WHAT YOU ARE ASKED TO DO: Your answer should be every line from the records that contains "computer".
○ ○ ○ ○ ○ ○ ○
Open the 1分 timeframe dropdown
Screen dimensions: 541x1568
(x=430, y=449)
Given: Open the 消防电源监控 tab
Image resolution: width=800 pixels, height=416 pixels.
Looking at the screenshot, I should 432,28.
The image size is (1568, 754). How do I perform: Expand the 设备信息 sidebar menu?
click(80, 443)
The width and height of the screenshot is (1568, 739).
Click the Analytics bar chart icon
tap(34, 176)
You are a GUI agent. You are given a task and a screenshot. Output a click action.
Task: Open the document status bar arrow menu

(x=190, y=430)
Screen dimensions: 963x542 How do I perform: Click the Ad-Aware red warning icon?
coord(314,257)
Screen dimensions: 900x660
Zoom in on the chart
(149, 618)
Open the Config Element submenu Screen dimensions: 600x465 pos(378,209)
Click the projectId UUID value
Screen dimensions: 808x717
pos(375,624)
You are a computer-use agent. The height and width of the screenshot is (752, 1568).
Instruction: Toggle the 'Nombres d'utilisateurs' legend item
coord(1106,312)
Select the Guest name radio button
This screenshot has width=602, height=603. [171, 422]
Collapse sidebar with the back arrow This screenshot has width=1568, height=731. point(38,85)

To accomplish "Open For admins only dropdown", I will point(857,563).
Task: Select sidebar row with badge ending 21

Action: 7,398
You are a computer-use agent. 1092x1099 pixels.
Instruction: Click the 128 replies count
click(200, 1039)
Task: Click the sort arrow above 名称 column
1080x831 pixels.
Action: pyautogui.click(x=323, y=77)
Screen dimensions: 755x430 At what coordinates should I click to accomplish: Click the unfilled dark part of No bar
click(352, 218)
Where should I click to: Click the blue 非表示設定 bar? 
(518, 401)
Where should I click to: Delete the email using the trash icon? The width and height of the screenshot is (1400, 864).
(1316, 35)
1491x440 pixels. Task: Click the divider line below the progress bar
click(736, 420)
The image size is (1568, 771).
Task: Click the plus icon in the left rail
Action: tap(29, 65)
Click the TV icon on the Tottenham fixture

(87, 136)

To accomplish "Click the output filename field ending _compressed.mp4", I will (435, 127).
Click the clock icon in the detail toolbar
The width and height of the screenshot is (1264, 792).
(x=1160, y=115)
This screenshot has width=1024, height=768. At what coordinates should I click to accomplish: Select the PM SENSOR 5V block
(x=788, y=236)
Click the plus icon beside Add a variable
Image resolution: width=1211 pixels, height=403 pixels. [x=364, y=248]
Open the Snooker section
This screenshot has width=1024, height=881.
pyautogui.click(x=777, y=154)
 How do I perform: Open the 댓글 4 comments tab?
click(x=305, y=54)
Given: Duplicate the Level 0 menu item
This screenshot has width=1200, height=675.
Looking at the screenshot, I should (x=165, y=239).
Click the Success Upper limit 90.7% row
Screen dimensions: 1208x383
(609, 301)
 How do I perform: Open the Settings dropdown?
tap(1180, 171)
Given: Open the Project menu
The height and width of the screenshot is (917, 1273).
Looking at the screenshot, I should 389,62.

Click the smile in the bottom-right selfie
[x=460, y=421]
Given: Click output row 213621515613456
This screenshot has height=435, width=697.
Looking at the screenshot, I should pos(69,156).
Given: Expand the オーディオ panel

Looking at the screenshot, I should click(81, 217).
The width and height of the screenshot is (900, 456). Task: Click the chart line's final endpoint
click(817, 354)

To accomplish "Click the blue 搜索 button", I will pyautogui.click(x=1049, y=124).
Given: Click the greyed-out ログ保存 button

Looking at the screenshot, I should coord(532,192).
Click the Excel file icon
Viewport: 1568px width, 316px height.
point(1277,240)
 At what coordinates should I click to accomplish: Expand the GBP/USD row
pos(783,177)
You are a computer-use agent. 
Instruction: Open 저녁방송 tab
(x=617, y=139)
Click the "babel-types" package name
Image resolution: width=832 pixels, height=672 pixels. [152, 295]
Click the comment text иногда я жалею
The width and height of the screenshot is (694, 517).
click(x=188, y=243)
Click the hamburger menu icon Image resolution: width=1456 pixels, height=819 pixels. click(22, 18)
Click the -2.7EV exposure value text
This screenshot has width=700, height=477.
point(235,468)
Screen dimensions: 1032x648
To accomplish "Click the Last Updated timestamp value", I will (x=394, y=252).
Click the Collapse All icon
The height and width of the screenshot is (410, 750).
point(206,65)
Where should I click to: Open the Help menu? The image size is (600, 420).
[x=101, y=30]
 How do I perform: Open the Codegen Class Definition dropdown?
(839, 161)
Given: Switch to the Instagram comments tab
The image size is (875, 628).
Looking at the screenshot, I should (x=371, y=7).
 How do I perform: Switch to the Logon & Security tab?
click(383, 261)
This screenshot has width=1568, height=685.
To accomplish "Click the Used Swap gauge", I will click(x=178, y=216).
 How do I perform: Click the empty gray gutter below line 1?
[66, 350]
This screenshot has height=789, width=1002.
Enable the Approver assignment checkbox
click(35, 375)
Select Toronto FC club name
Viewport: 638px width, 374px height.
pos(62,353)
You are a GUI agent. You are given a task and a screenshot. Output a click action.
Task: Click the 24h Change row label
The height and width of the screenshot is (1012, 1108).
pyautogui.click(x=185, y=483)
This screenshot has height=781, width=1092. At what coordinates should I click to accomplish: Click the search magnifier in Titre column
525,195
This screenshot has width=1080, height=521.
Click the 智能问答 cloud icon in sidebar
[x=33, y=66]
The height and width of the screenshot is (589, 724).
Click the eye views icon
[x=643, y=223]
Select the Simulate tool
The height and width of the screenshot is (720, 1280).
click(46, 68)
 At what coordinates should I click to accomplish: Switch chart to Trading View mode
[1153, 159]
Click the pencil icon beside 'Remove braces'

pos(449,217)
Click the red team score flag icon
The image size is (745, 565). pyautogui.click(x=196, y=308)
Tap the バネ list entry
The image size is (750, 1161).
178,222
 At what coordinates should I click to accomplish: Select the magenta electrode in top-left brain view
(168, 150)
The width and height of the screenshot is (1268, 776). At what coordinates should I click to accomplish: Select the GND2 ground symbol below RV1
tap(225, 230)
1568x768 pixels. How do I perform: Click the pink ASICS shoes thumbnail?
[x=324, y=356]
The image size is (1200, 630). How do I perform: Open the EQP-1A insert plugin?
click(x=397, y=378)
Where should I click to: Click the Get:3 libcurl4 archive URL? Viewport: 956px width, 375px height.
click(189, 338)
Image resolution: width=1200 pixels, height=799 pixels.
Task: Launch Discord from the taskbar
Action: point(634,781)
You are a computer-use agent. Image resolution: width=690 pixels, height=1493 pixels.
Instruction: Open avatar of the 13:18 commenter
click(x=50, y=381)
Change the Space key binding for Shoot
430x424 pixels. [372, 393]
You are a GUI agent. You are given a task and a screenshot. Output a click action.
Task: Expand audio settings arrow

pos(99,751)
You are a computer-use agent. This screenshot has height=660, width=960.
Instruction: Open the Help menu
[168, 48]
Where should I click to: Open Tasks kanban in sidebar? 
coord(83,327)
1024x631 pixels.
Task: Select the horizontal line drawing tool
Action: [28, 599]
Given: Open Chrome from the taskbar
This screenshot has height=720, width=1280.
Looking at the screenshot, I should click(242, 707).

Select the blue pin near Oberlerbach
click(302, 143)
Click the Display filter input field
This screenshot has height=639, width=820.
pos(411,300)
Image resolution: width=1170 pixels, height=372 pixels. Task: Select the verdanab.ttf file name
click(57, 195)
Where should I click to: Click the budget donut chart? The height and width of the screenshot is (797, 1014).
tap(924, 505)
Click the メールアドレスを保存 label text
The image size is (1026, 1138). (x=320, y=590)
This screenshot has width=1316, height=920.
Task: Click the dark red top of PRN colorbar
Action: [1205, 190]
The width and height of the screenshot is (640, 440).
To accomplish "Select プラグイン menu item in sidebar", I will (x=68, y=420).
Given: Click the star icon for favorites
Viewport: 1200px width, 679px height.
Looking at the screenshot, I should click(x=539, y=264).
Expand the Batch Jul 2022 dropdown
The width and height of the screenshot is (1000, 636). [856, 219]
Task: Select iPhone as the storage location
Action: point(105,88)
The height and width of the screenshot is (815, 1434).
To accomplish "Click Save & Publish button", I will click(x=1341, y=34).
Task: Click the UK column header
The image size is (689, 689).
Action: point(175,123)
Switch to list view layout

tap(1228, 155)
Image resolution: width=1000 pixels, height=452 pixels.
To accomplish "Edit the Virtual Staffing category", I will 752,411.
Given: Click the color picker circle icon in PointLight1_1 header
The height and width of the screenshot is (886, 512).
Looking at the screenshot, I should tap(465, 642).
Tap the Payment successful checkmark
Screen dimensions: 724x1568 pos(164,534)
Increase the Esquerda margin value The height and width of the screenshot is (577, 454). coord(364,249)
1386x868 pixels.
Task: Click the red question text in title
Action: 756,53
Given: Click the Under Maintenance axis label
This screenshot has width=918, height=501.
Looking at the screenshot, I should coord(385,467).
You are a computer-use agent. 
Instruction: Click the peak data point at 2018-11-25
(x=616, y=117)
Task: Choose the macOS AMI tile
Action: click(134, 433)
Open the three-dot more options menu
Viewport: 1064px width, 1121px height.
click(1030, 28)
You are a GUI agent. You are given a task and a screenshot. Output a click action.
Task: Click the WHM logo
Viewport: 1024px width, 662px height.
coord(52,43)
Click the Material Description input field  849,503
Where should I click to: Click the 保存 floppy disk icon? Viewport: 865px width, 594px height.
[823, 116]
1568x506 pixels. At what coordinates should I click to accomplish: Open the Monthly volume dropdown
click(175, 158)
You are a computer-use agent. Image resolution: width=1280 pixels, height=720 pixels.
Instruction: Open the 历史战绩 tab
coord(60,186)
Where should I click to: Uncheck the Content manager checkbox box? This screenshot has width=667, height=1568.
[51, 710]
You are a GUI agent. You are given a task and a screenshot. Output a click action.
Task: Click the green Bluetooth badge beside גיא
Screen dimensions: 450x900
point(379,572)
○ ○ ○ ○ ○ ○ ○
YOUR RESPONSE:
You are a computer-use agent. The height and width of the screenshot is (752, 1568).
You are a computer-use agent. 1092x1099 pixels.
You are a computer-use agent. 
You are a computer-use agent. Image resolution: width=690 pixels, height=1493 pixels.
You are a computer-use agent. This screenshot has height=660, width=960.
You are a computer-use agent. 
You are a computer-use agent. Image resolution: width=1280 pixels, height=720 pixels.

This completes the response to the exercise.